Problems and tasks
(a) According to the passage about how plants respond to light, which two institutions were the researchers from?
(b) Quote the passage about how plants respond to light, starting at the words "For a plant, light" and ending after "activated by light.".

Source extract
© Meng Chen/Duke UniversityPlants without a functional HMR gene (shown on the right) are unable to respond to light. They fail to produce chlorophyll and grow into spindly albino seedlings that die young. Phytochrome nuclear bodies, which contain activated phytochrome and HEMERA are shown in the background (blue dots).
For a plant, light is life. It drives everything from photosynthesis to growth and reproduction. Yet the chain of molecular events that enables light signals to control gene activity and ultimately a plant's architecture had remained in the dark. Now a team of researchers from the
Salk Institute for Biological Studies and Duke University have identified the courier that gives the signal to revamp the plant's gene expression pattern after photoreceptors have been activated by light.
"Light is probably the most important environmental cue for a plant," says Howard Hughes Medical Institute investigator Joanne Chory, Ph.D., professor and director of the Plant Molecular and Cellular Biology Laboratory and holder of the Howard H. and Maryam R. Newman Chair. "Understanding how light signaling triggers morphological changes in the plant will have a really big impact on every facet of plant biology."

Supplied records
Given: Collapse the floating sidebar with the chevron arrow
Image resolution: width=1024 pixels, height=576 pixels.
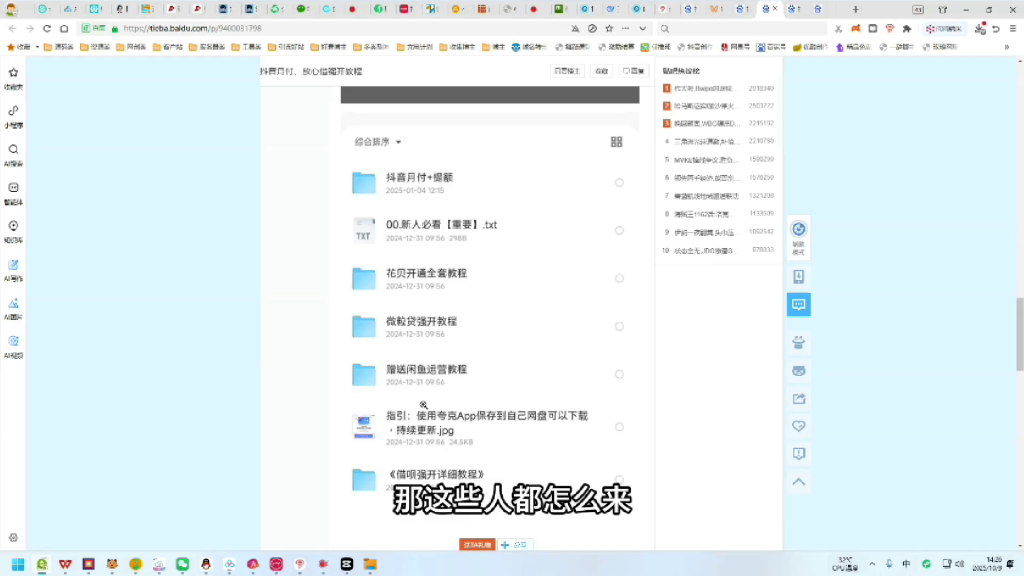Looking at the screenshot, I should (798, 482).
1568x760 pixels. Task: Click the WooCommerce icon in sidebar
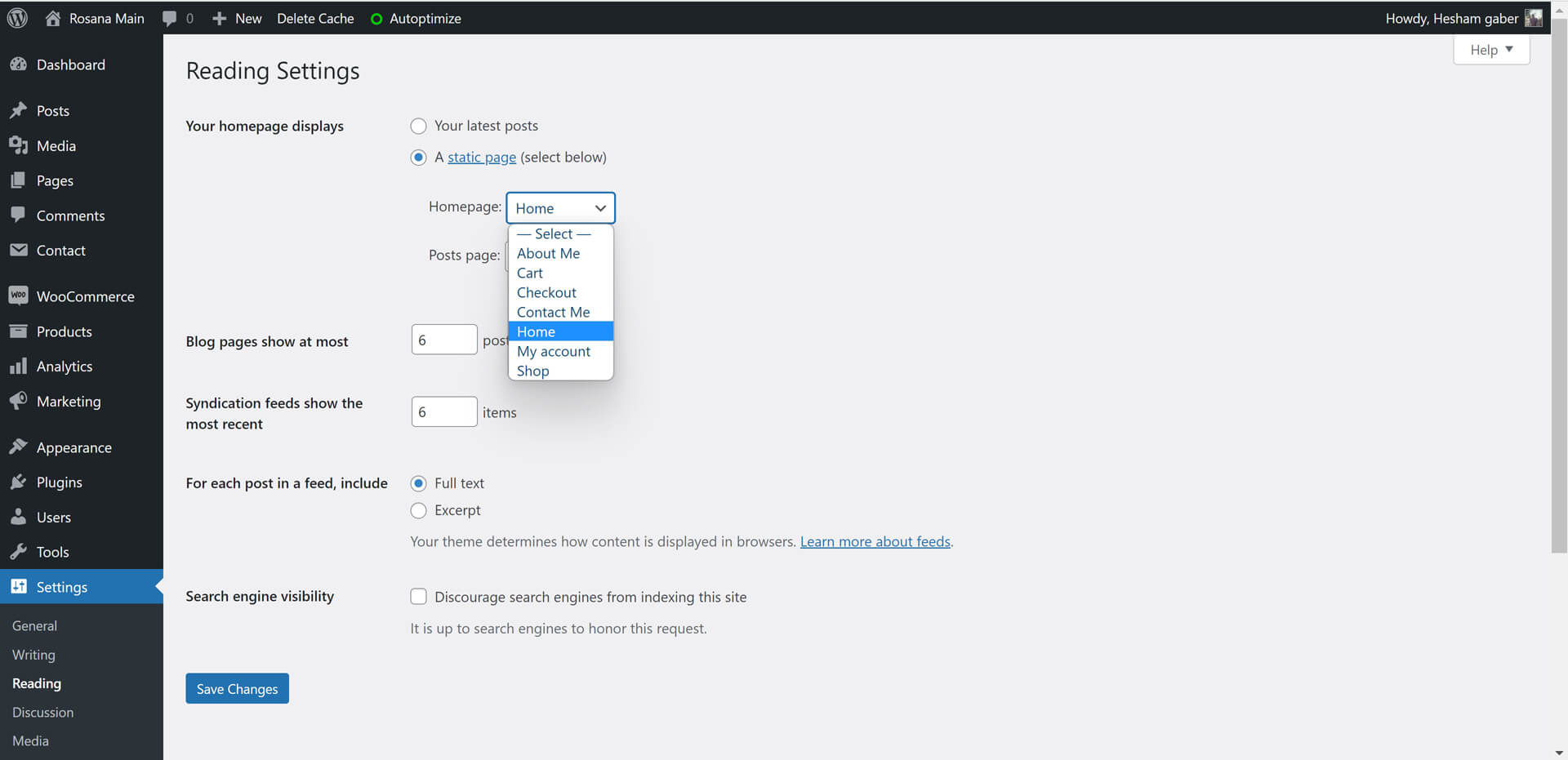click(x=18, y=296)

Solutions to the tasks
(a) The Salk Institute for Biological Studies and Duke University.

(b)
For a plant, light is life. It drives everything from photosynthesis to growth and reproduction. Yet the chain of molecular events that enables light signals to control gene activity and ultimately a plant's architecture had remained in the dark. Now a team of researchers from the
Salk Institute for Biological Studies and Duke University have identified the courier that gives the signal to revamp the plant's gene expression pattern after photoreceptors have been activated by light.